→ EXCERPTED TEXT
Physics help please compete problem?
Stone #1 is thrown vertically upward with a velocity of 50m/s. At the same instance a second stone Is dropped from a hill top 100m from the ground. The two stones eventually pass each other.
A. Compute the time the two stones meet
B. calculate the position of stone 1 at the point where it meets stone 2
C. Calculate the speed of stone 2 at the location where it meets stone 1
Comments
Equation of motion in the vertical direction:
hf = hi + vi*t - 1/2*g*t^2
Stone 1:
hi = 0
vi = 50 m/s
hf = 50*t - 4.905*t^2
Stone 2:
hi = 100 m
vi = 0
hf = 100 - 4.905*t^2
Set equal and solve for 't'
100 - 4.905*t^2 = 50*t - 4.905*t^2
100 = 50 t
t = 2 s <------- ANS A
Just use the equation of motion for stone 1 for B
hf = 50*t - 4.905*t^2
hf = 50 * 2 - 4.905 * 4 = 80.38 m <----------- ANS B
Simply use the velocity equation for C
vf = vi - g*t
vf = 0 - 9.81 * 2 = -19.62 m/s <----------- ANS C... The negative sign just means it is going down.

→ AVAILABLE DATA
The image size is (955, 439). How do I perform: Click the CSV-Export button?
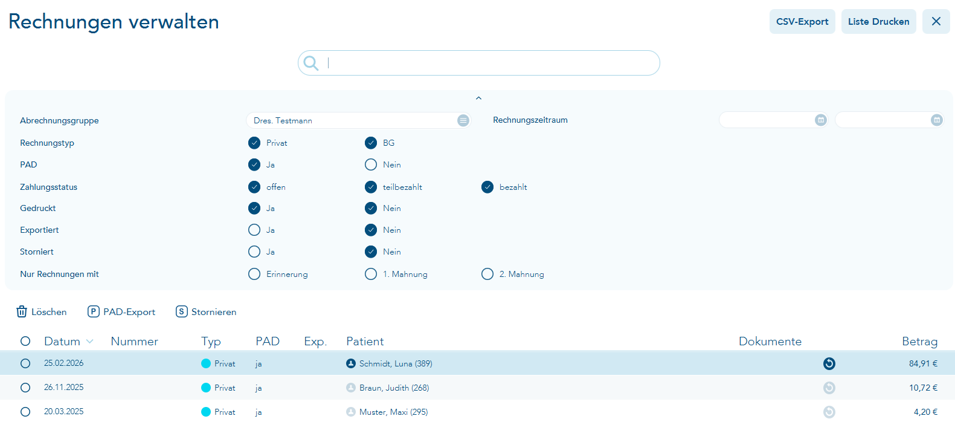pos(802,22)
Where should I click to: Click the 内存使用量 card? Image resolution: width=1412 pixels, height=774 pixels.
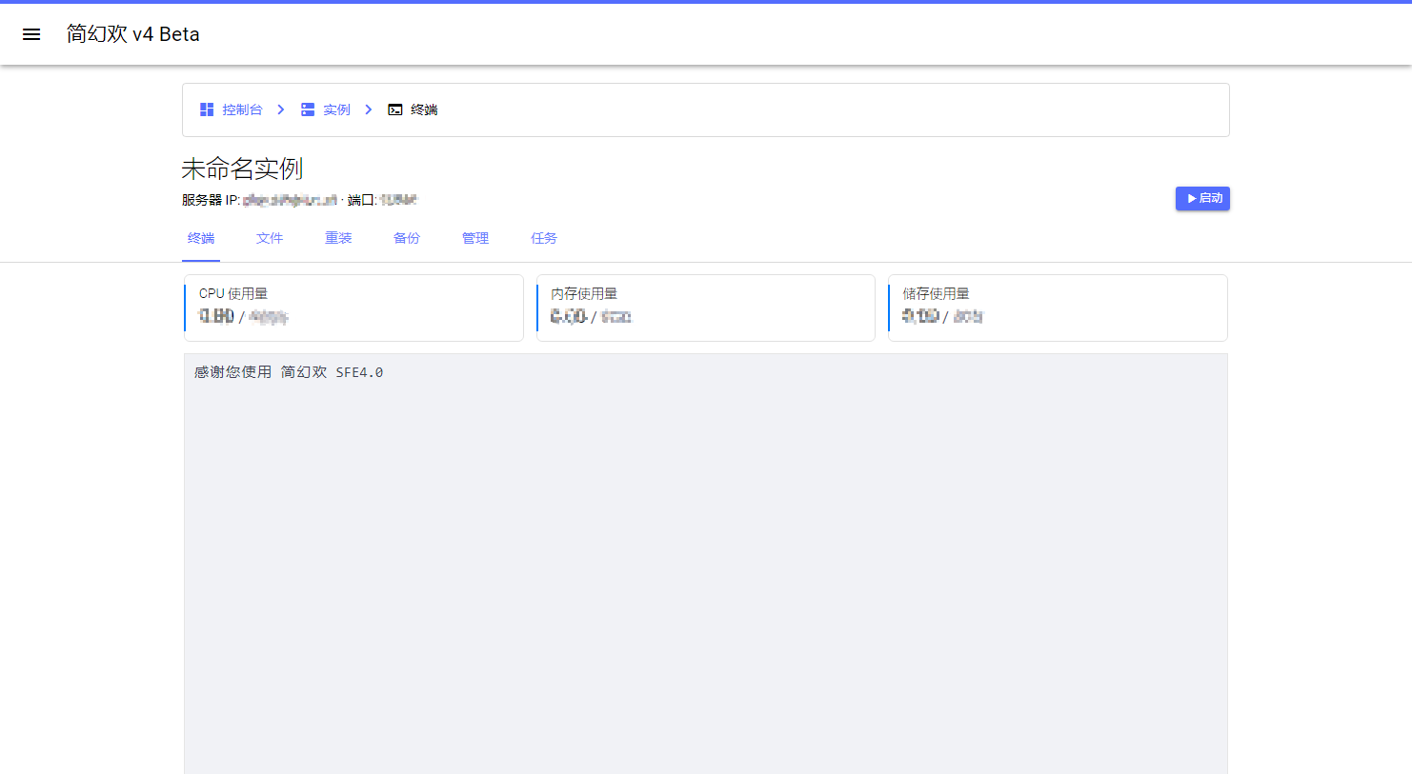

→ WRITTEN TASK 1
Reproduce the thrown-stones thread word for word, between "Stone #1 is" and "pass each other.", inclusive.
→ WRITTEN TASK 2
In the thrown-stones thread, what does the negative sign in the answer for part C mean?

→ TASK RESPONSE 1
Stone #1 is thrown vertically upward with a velocity of 50m/s. At the same instance a second stone Is dropped from a hill top 100m from the ground. The two stones eventually pass each other.

→ TASK RESPONSE 2
It means stone 2 is going down.